Doctors weigh their patients. Patients own their charts. For some sensitive people, knowing their weight is a trigger to disordered eating. As such, should doctors not weigh patients who could be prompted to re-start their disorder, or should doctors make a point of weighing eating disordered patients as a way of desensitizing them about weight? Once again, there is no answer, only strongly held beliefs which get promoted by “experts”. My opinion: the doctor should obtain consent for weighing the patient so that the patient can take control of his or her mental health. Blood tests, although certainly more expensive than weight checks, can give health information and so obtaining weight is not critical to medical care for these patients. On the other hand, eating disordered patients do need to heal and accept themselves and that includes accepting their weight. However, in the course of the illness, patients may be too sensitive to deal with their weight and so it might make more sense to avoid that trigger, if possible. Should the psychotherapist inform the primary care doctor about whether to weigh the patient? Maybe, but I would prefer that the therapist work with the patient directly so that the patient can inform the physician about whether it makes sense to be weighed. After all, eating disorders are so often about control, returning control to the patient, in big ways and in small ways, is a major step of healing the disorder, in that the more control the patient has in his life, the less important it is to control eating. Like all self-abusive behaviors, we have no clear path of intervention. We have to use our best guess. That is the state of the art. Big data does not help us here. I can live with that.

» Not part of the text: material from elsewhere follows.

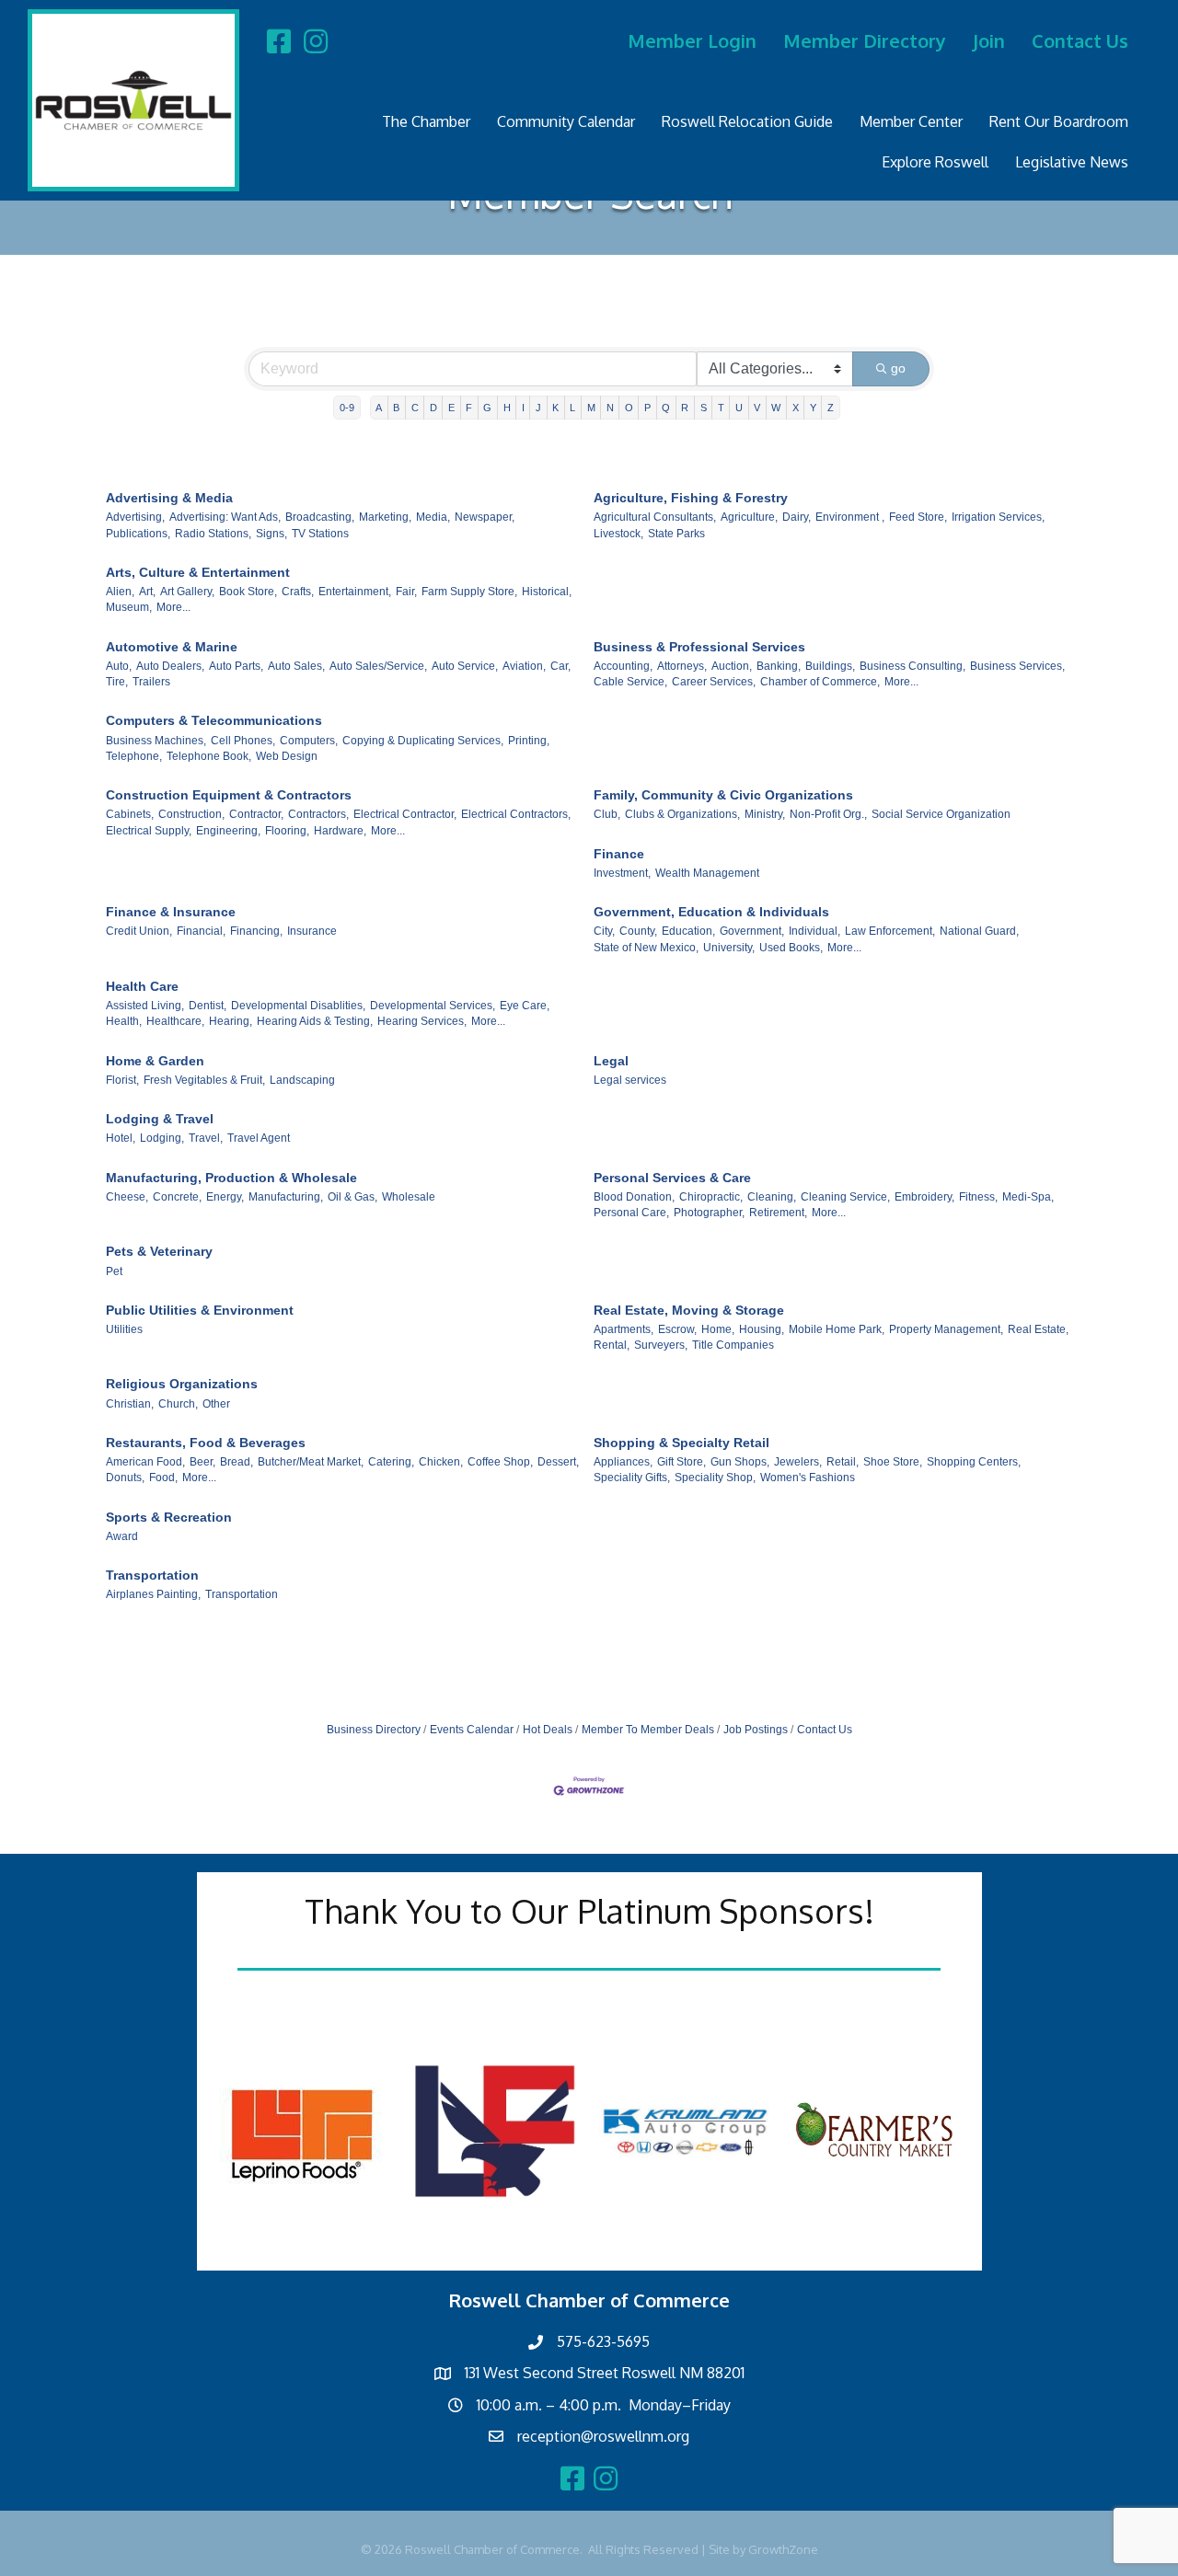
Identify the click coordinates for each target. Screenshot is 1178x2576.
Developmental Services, (432, 1005)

2 Responses to “Should Eating Disordered Patients Know Their Weight?”

  1. Shelly Tannenbaum said

    I don’t know how it is in the US any more but from 20 years ago I remember that the results of blood tests go to the physician who ordered them. In that manner, the patient doesn’t see the result so she doesn’t have control over the information and the impact of her weight on het body. I suppose that is one of the reasons you suggested it–weighing someone means she gets immediate results which affects her self worth whereas blood tests tells you the impact of her weight on body functions without the judgement issue.

    • Yes, that is correct. Now that our medical system has moved to electronic medical records, there is much greater transparency allowing patients to see their lab results promptly. The weight-as you say-has associations to self-worth, whereas someone’s hemoglobin value does not. The question is how much should the physician be sensitive to this issue versus making it a one-size fits all, where every physician visit means there is a documented weight. Clearly, with electronic medical records, we are moving to a one size fits all model, which will be good for most, but not all people. I would say one size fits most is the short answer.